An diesem Freitagnachmittag war sie zu Hause und wartete auf Christoph. Überraschenderweise kam er heute pünktlich und gut gelaunt nach Hause und seine Frau wollte deshalb nochmals den Versuch einer Aussprache wagen. Sie hatte für den heutigen Tag ein Treffen mit ihrem Verehrer abgesagt, da sie den weiteren Verlauf ihrer Affäre überdenken wollte.

„Du bist ja heute bereits vor 20 Uhr zu Hause“, begrüßte sie ihren Mann.

„Ja, aber es ist möglich, dass ich nochmal weg muss“, erwiderte Christoph.

„Du könntest heute zu Hause bleiben und wir machen es uns gemütlich.“

„Wenn kein Anruf kommt, bleibe ich zu Hause.“

„Wir könnten grillen“, schlug die Ehefrau vor. „Eine gute Idee, hast du Würste da?“

„Wir haben immer einen Vorrat da.“

„Gut, dann könnte ich den Grill vorbereiten.“

„Wir könnten uns bei dieser Gelegenheit aussprechen“, schlug die Frau vor.
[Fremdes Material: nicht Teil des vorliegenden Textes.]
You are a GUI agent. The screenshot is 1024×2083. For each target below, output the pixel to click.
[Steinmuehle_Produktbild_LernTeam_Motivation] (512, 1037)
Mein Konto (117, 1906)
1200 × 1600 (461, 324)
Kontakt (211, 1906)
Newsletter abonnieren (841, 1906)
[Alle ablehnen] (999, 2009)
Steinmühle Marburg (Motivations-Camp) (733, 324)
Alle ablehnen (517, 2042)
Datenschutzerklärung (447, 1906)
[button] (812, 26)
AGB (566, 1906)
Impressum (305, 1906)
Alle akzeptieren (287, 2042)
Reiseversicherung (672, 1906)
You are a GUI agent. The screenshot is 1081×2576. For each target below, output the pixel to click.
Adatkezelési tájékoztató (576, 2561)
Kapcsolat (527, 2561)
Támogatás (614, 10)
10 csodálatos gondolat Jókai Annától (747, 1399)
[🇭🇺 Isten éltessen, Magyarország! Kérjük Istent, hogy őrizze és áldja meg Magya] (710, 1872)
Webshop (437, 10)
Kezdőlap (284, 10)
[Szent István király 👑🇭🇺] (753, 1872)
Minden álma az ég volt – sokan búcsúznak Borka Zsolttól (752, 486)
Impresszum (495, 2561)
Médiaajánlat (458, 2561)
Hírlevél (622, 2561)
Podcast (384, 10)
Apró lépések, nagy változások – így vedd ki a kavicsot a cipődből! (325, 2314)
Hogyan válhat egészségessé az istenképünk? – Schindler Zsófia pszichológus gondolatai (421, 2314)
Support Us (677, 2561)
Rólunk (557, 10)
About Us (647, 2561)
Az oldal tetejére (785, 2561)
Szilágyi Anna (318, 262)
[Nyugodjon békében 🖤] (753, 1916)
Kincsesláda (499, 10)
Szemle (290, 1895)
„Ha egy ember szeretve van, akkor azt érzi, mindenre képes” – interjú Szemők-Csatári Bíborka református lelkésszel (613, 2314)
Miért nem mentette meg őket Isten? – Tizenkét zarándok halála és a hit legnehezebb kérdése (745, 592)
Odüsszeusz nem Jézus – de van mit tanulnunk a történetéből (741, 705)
„Lass uns das auf später verschieben, der Abend ist noch lang genug“, entgegnete Christoph.

„Einverstanden, ich werde alles vorbereiten.“

„Brauchst du nicht, dass kann ich erledigen. Du kannst dich noch etwas ausruhen, hattest heute bestimmt auch einen schweren Tag auf Arbeit.“

„War eigentlich ein Tag wie jeder andere“, sprach Christophs Frau.

„Wie gefällt es dir auf Arbeit?“, wollte Christoph wissen.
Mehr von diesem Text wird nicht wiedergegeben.